## Desafio:
Por favor, reproduza fielmente a parte do texto sobre Oasis e Blur que se inicia nas palavras "Poucas coisas são" e vai até "tão importante assim?".

## Trecho da página:
Em setembro de 1995, a questão mais palpitante do mundo para quem gostava de música pop era qual banda iria chegar ao número um da parada inglesa, Oasis ou Blur. Lembra? Oasis? Blur? A banda dos irmãos Gallagher era, por uma pequena margem (e grande torcida), a favorita, com “Roll with it”. Damon Albarn, o maior gênio pop depois de… – bem, o maior gênio pop de todos os tempos –, concorria (junto com o Blur) com “Country house”. Por meras 50 mil cópias, o Blur ganhou essa competição – mas não é por conta disso que eu trouxe essa discussão. Ao lembrar dessa “disputa apaixonada” – oriunda de uma época em que provavelmente boa parte das pessoas que vão escrever me criticando pelo post de hoje sequer eram independentes para escolher a música que queriam ouvir –, não quero reacender uma velha discussão na linha “quem é melhor, Blur ou Oasis?”, mas simplesmente perguntar: hoje, você seria capaz de assobiar uma das duas músicas?
Poucas coisas são tão efêmeras no cultura pop quanto um sucesso no topo da parada. Naquele setembro de 1995, “Roll with it” ficou em segundo lugar entre os “singles” mais vendidos na Inglaterra. Mas será que essa música era mesmo inferior a “Country house”? Seria a faixa do Blur tão superior assim, a ponto de liderar a preferência popular. Ou ainda: será que essa discussão era tão importante assim?
A pergunta me parece bastante oportuna pelo frisson que três das maiores estrelas do pop atual causaram este fim-de-semana ao “lançarem” novas canções. O verbo “lançar” está entre aspas, por razões óbvias: um lançamento oficial de uma música pop hoje em dia é algo bastante relativo: com tantos “leaks” (ou vazamentos) que rolam hoje em dia na internet, é quase impossível manter mistério – ou mesmo uma exclusividade – sobre essas “estréias”. O que não impede os artistas de insistirem em criar um clima em cima desses (hoje) pseudo- eventos – como, aliás, Lady Gaga fez com sua “Born this way”, na última sexta-feira.

[Entradas sobre localização de palavras e elementos]

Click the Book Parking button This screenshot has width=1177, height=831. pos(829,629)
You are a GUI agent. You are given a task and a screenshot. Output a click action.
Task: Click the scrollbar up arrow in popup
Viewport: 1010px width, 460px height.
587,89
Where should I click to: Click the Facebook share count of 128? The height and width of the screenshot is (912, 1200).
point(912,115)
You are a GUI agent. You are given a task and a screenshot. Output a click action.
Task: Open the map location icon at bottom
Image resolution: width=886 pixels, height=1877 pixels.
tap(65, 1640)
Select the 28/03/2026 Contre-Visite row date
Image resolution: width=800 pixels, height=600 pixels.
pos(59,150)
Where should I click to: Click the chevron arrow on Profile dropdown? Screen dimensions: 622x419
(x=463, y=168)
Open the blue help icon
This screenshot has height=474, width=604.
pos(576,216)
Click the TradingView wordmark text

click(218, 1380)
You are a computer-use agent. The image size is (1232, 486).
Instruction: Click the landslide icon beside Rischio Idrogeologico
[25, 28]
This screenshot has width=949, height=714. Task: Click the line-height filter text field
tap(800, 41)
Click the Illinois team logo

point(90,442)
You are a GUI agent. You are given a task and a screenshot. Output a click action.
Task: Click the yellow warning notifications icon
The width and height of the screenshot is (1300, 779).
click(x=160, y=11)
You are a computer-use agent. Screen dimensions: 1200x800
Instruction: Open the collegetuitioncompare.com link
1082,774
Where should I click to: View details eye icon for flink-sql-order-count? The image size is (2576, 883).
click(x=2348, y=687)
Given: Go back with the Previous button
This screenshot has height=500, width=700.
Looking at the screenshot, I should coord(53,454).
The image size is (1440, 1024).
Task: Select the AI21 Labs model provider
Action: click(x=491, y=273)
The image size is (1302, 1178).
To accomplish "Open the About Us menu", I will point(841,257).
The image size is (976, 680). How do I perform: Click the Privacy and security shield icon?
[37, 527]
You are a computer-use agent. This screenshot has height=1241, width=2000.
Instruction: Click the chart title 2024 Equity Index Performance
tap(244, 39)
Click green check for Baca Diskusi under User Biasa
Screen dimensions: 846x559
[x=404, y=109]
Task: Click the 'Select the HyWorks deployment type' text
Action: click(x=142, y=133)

## Tarefa concluída:
Poucas coisas são tão efêmeras no cultura pop quanto um sucesso no topo da parada. Naquele setembro de 1995, “Roll with it” ficou em segundo lugar entre os “singles” mais vendidos na Inglaterra. Mas será que essa música era mesmo inferior a “Country house”? Seria a faixa do Blur tão superior assim, a ponto de liderar a preferência popular. Ou ainda: será que essa discussão era tão importante assim?